The Franklin Templeton subsidiary said that despite fears about inflation, rate rises, and recession, Australian companies have performed well, with some clear trends beginning to emerge.
The chief investment officer at Martin Currie, Reece Birtles, identified the key factors influencing company performance this season as pricing power, cost pressures, leverage to interest rates, COVID reopening, and consumer and business demand that, while resilient, is gradually softening.
“Broad market earnings growth expectations have been trimmed to zero for the year ahead, emphasising the importance of focusing on resilience of earnings in a slowing economy and wide valuation dispersions across stocks,” Mr Birtles said.

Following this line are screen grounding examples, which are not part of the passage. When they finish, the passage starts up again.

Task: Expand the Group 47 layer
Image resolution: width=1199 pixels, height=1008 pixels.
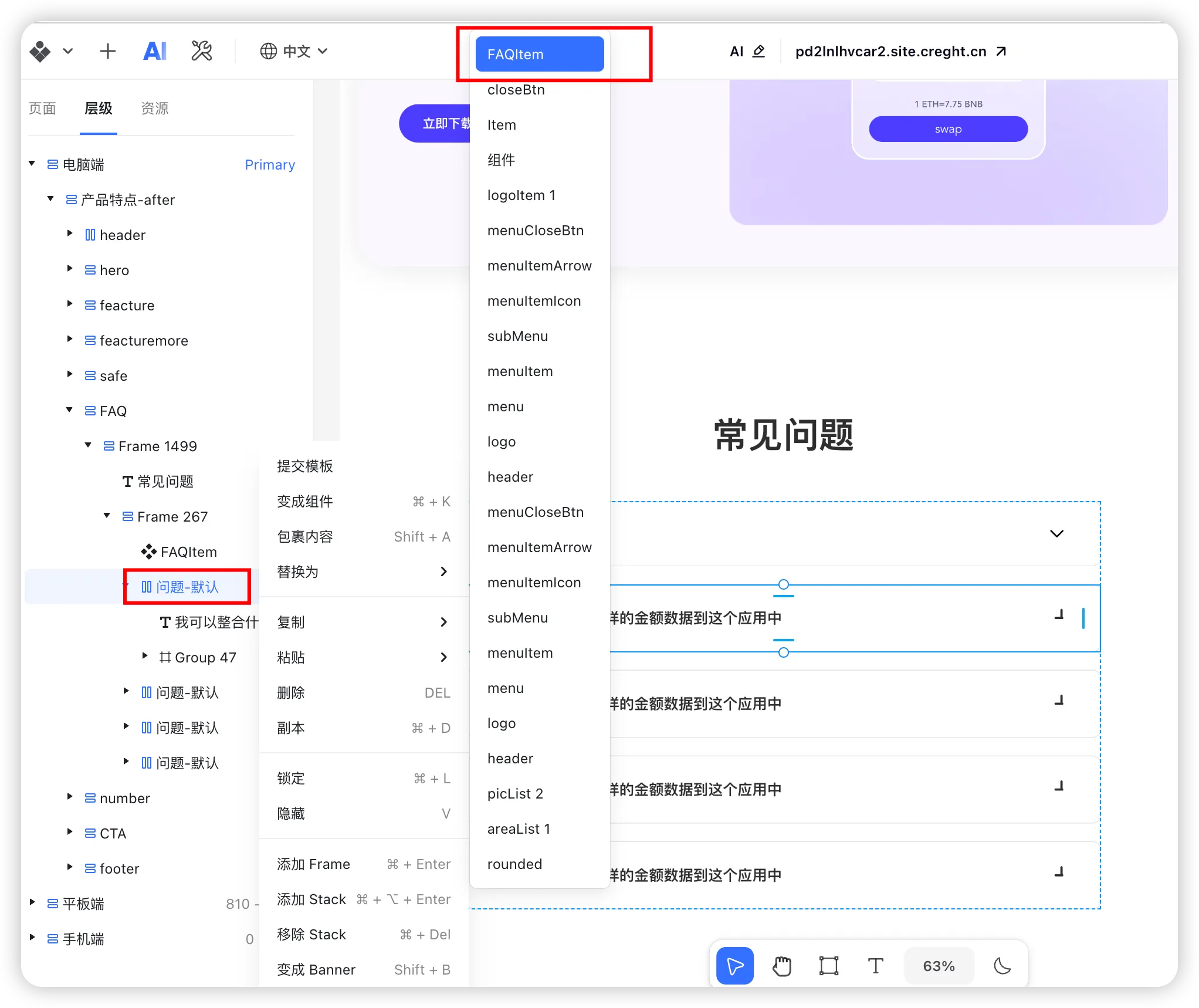Action: [145, 656]
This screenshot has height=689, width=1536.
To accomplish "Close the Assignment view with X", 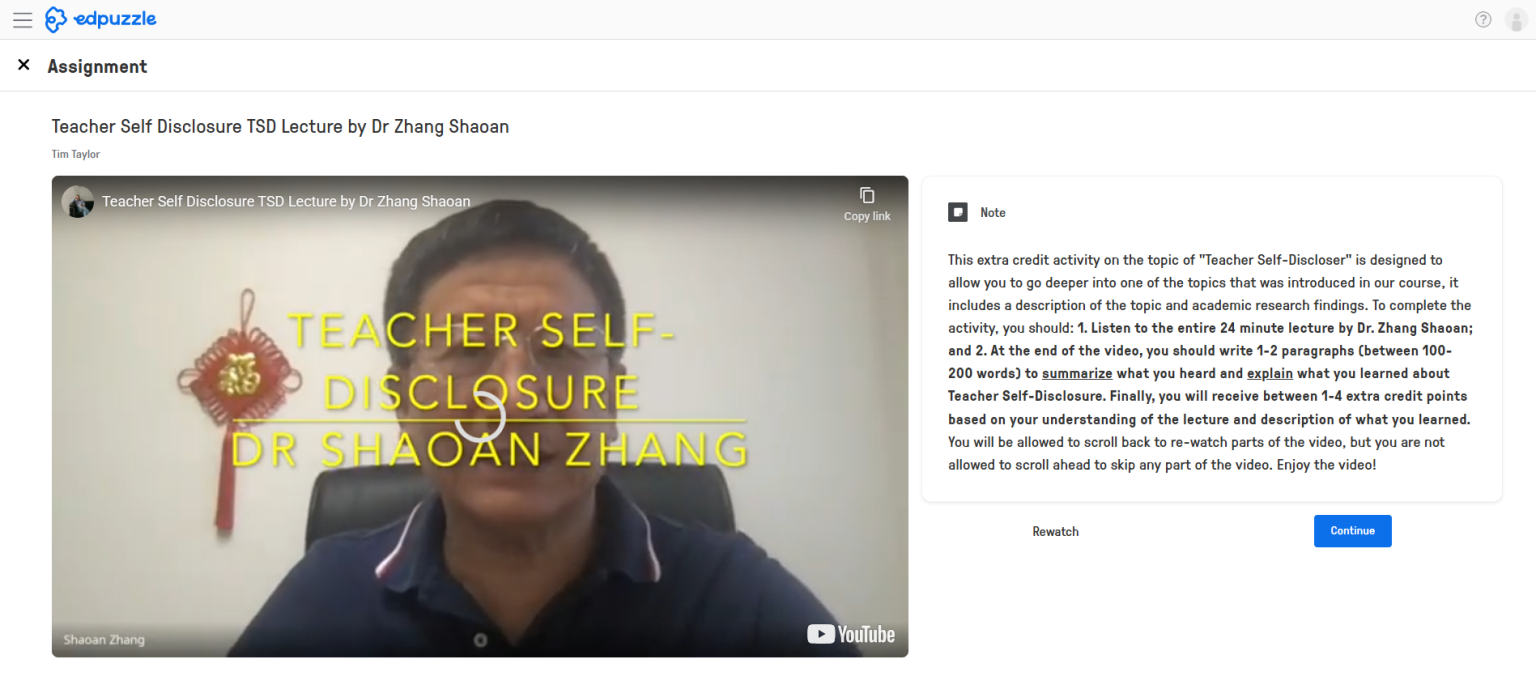I will coord(24,65).
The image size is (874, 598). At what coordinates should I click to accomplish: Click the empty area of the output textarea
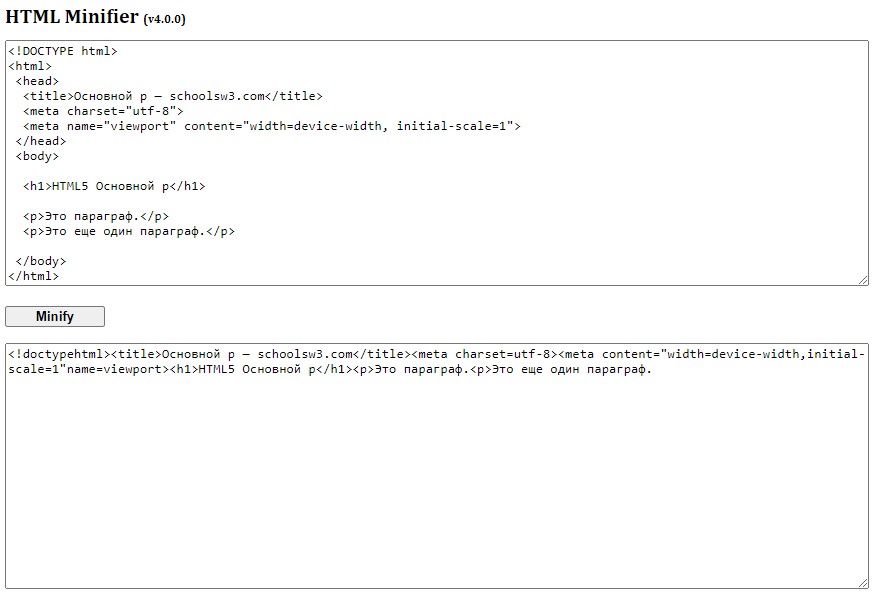[x=436, y=480]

“There has been an overwhelming number of sales/revenue results in line with consensus expectations with an even balance of earnings/dividend surprises, and disappointments.

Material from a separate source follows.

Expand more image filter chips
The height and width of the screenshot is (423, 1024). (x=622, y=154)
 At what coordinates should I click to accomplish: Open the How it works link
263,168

“Similarly with respect to guidance revisions, a generally benign outlook for sales/revenue offset by worsening costs indicative of the inflationary environment has led to a marginally negative skew for EPS guidance feeding through to strong resilience in dividend expectations.”
Mr Birtles added that the absence of volatility has emerged as a prominent theme, despite the fact that it may not have been evident.
“We have been looking for material evidence of the interest rate induced recession; however, the numbers simply don’t show that yet, notwithstanding management commentary pointing to some clouds on the horizon,” he said.
“The top issues cited by companies, in both results and guidance outlooks, are pricing strength and consumer/business demand. Management change and the benefits of post-COVID reopening have been frequently cited as positives while cost pressures, the impact of increasing interest rates, and ongoing labour shortages are consistent negatives”.
Mr Birtles noted that there has been surprisingly little mention of supply-chain pressures and the energy crisis, although there have been pockets of concern over the potential impact of government intervention.
He did, however, note that certain sectors, such as energy and utilities, are exhibiting weakness, with lacklustre performance in the first half resulting in low market confidence in the second half earnings outlook for these segments.
“Lower quality stocks have also borne the brunt of negative earnings revisions, although an increasing number of mid-strength quality companies have generated negative EPS outlooks indicating a tougher profit cycle for some on the horizon,” said Mr Birtles.
“From a total market perspective, consensus EPS over the next 12 months is expected to hold steady, reflecting robust sales and revenue expectations but offset by increasing cost pressures,” he noted, adding that this suggests that the stock selection process will play a more significant role in determining the total return outcome for portfolios.